Jay Rosen superbly summarizes just what constitutes news to Newsweek:
Newsweek, which I will call S1 for our first level source, and for which we have names (Michael Isikoff, Mark Whitaker, John Barry) said that it had sources (S2) without names, who in turn said that other sources (S3) also without names, working as investigators for the government, have learned enough from their sources (S4), likewise unnamed, to conclude in a forthcoming report for U.S. Southern Command (finally, a name!) that unnamed interrogators (S5) dumped the Qur’an into toilets to make a point with prisoners (S6) who are Muslims but also not named.
But it gets even shakier when you inquire into what Rosen calls the S2 sources:
Source Level 2 are the unnamed sources in the government… These sources now appear unreliable, and won’t confirm. It appears that one of them was not really a source for the allegation but a Pentagon official who was shown the report and didn’t disconfirm it. From the New York Times account by Katharine Seelye:
In addition, the reporters, Michael Isikoff, a veteran investigative reporter, and John Barry, a national security correspondent, showed a draft of the article to the source and to a senior Pentagon official asking if it was correct. The source corrected one aspect of the article, which focused on the Southern Command’s internal report on prisoner abuse.
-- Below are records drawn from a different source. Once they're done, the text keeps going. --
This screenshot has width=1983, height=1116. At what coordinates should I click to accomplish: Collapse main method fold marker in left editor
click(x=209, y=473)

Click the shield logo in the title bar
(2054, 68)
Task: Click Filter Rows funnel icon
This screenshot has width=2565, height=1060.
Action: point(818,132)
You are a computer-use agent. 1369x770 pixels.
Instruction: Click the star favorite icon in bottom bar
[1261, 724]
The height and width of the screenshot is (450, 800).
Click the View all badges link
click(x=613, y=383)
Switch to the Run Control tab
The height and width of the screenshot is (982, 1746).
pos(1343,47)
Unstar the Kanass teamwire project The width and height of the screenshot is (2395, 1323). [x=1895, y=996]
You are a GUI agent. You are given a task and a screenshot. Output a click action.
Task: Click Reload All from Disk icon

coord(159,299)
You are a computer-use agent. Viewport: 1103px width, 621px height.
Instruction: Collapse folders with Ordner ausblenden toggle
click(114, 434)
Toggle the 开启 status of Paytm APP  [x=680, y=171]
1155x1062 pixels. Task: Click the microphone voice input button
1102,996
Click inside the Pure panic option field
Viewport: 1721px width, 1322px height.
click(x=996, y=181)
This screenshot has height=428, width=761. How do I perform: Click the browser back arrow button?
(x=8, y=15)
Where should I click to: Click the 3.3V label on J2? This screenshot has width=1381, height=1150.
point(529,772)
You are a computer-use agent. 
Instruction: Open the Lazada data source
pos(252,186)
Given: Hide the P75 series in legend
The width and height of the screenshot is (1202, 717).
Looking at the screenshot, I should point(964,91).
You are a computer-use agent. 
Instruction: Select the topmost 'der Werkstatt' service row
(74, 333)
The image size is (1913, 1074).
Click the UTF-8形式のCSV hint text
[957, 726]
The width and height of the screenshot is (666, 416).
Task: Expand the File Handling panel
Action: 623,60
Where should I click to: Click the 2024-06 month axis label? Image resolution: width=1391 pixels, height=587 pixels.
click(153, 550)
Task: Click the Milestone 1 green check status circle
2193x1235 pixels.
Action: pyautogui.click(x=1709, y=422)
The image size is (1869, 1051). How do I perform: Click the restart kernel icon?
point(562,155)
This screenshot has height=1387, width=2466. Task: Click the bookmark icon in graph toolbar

"But he was silent about the rest of the item," Newsweek reported.
OK, let’s apply the Newsweek standard. Assume that an anonymous reader emails me with a juicy news item. My reader says that his girlfriend saw Michael Isikoff expose himself at lunch today at the big fountain in front of Newsweek’s New York offices.
As a responsible journalist, I want confirmation. So I ask Newsweek’s Washington Bureau Chief Dan Klaidman to take a look at my news article and comment. Klaidman replies, "I don’t believe a word of it. For one thing, there’s no fountain in front of our New York offices."
Klaidman has corrected one aspect of the article. But he was silent about the rest of the item. I can conclude that my anonymous source’s story has been confirmed and go public with the story of Isikoff’s act of perversion.
If it turns out to be false, I can blame Newsweek for not correcting me in time.